● DATA TO USE

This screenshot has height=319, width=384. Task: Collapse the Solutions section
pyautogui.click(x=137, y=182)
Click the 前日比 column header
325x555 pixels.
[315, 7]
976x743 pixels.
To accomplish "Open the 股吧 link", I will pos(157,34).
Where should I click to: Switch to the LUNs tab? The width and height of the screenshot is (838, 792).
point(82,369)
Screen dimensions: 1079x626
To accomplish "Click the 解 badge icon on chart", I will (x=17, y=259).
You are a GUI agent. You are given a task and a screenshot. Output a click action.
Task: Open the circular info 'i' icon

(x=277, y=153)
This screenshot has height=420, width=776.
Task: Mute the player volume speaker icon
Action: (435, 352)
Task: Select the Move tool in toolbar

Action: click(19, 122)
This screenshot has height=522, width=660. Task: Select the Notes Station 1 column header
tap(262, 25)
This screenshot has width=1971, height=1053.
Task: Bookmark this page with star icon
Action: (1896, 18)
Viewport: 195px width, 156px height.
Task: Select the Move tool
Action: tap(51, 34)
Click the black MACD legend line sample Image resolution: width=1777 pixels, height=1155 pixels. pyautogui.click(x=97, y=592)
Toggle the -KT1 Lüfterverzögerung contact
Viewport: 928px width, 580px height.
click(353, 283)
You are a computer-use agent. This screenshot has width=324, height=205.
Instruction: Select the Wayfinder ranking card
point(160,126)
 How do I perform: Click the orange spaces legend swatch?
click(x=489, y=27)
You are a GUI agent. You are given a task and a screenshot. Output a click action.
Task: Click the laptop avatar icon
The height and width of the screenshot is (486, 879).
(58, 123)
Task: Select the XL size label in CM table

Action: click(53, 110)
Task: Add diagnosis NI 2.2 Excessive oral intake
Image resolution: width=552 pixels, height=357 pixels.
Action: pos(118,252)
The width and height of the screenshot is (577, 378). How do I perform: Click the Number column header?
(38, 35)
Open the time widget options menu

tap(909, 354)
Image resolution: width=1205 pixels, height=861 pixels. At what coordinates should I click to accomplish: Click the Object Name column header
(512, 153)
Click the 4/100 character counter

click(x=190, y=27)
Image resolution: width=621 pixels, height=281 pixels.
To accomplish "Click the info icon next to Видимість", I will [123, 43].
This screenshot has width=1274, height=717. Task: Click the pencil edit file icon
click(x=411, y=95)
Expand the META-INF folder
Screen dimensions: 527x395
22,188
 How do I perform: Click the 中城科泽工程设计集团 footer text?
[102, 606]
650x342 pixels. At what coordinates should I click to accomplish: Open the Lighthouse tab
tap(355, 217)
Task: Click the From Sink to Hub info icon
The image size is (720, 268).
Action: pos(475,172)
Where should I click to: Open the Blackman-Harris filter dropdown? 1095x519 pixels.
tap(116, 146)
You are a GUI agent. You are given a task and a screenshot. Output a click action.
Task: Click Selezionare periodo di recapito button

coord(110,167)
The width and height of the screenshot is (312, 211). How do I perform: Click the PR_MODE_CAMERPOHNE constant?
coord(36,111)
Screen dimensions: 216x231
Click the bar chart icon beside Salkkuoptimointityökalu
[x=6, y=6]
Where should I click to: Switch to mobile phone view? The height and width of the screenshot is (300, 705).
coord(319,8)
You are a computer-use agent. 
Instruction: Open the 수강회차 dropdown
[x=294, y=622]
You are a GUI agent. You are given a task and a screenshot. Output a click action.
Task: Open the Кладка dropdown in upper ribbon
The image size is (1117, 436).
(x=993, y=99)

● GOAL
Please copy out every one of the rows above, keeping each line identical to the original.

● FINISHED ANSWER
This screenshot has height=319, width=384. Task: Collapse the Solutions section
pyautogui.click(x=137, y=182)
Click the 前日比 column header
325x555 pixels.
[315, 7]
976x743 pixels.
To accomplish "Open the 股吧 link", I will pos(157,34).
Where should I click to: Switch to the LUNs tab? The width and height of the screenshot is (838, 792).
point(82,369)
Screen dimensions: 1079x626
To accomplish "Click the 解 badge icon on chart", I will (x=17, y=259).
You are a GUI agent. You are given a task and a screenshot. Output a click action.
Task: Open the circular info 'i' icon

(x=277, y=153)
This screenshot has height=420, width=776.
Task: Mute the player volume speaker icon
Action: (435, 352)
Task: Select the Move tool in toolbar

Action: click(19, 122)
This screenshot has height=522, width=660. Task: Select the Notes Station 1 column header
tap(262, 25)
This screenshot has width=1971, height=1053.
Task: Bookmark this page with star icon
Action: (1896, 18)
Viewport: 195px width, 156px height.
Task: Select the Move tool
Action: tap(51, 34)
Click the black MACD legend line sample Image resolution: width=1777 pixels, height=1155 pixels. pyautogui.click(x=97, y=592)
Toggle the -KT1 Lüfterverzögerung contact
Viewport: 928px width, 580px height.
click(353, 283)
You are a computer-use agent. This screenshot has width=324, height=205.
Instruction: Select the Wayfinder ranking card
point(160,126)
 How do I perform: Click the orange spaces legend swatch?
click(x=489, y=27)
You are a GUI agent. You are given a task and a screenshot. Output a click action.
Task: Click the laptop avatar icon
The height and width of the screenshot is (486, 879).
(58, 123)
Task: Select the XL size label in CM table

Action: click(53, 110)
Task: Add diagnosis NI 2.2 Excessive oral intake
Image resolution: width=552 pixels, height=357 pixels.
Action: pos(118,252)
The width and height of the screenshot is (577, 378). How do I perform: Click the Number column header?
(38, 35)
Open the time widget options menu

tap(909, 354)
Image resolution: width=1205 pixels, height=861 pixels. At what coordinates should I click to accomplish: Click the Object Name column header
(512, 153)
Click the 4/100 character counter

click(x=190, y=27)
Image resolution: width=621 pixels, height=281 pixels.
To accomplish "Click the info icon next to Видимість", I will [123, 43].
This screenshot has width=1274, height=717. Task: Click the pencil edit file icon
click(x=411, y=95)
Expand the META-INF folder
Screen dimensions: 527x395
22,188
 How do I perform: Click the 中城科泽工程设计集团 footer text?
[102, 606]
650x342 pixels. At what coordinates should I click to accomplish: Open the Lighthouse tab
tap(355, 217)
Task: Click the From Sink to Hub info icon
The image size is (720, 268).
Action: pos(475,172)
Where should I click to: Open the Blackman-Harris filter dropdown? 1095x519 pixels.
tap(116, 146)
You are a GUI agent. You are given a task and a screenshot. Output a click action.
Task: Click Selezionare periodo di recapito button

coord(110,167)
The width and height of the screenshot is (312, 211). How do I perform: Click the PR_MODE_CAMERPOHNE constant?
coord(36,111)
Screen dimensions: 216x231
Click the bar chart icon beside Salkkuoptimointityökalu
[x=6, y=6]
Where should I click to: Switch to mobile phone view? The height and width of the screenshot is (300, 705).
coord(319,8)
You are a computer-use agent. 
Instruction: Open the 수강회차 dropdown
[x=294, y=622]
You are a GUI agent. You are given a task and a screenshot. Output a click action.
Task: Open the Кладка dropdown in upper ribbon
The image size is (1117, 436).
(x=993, y=99)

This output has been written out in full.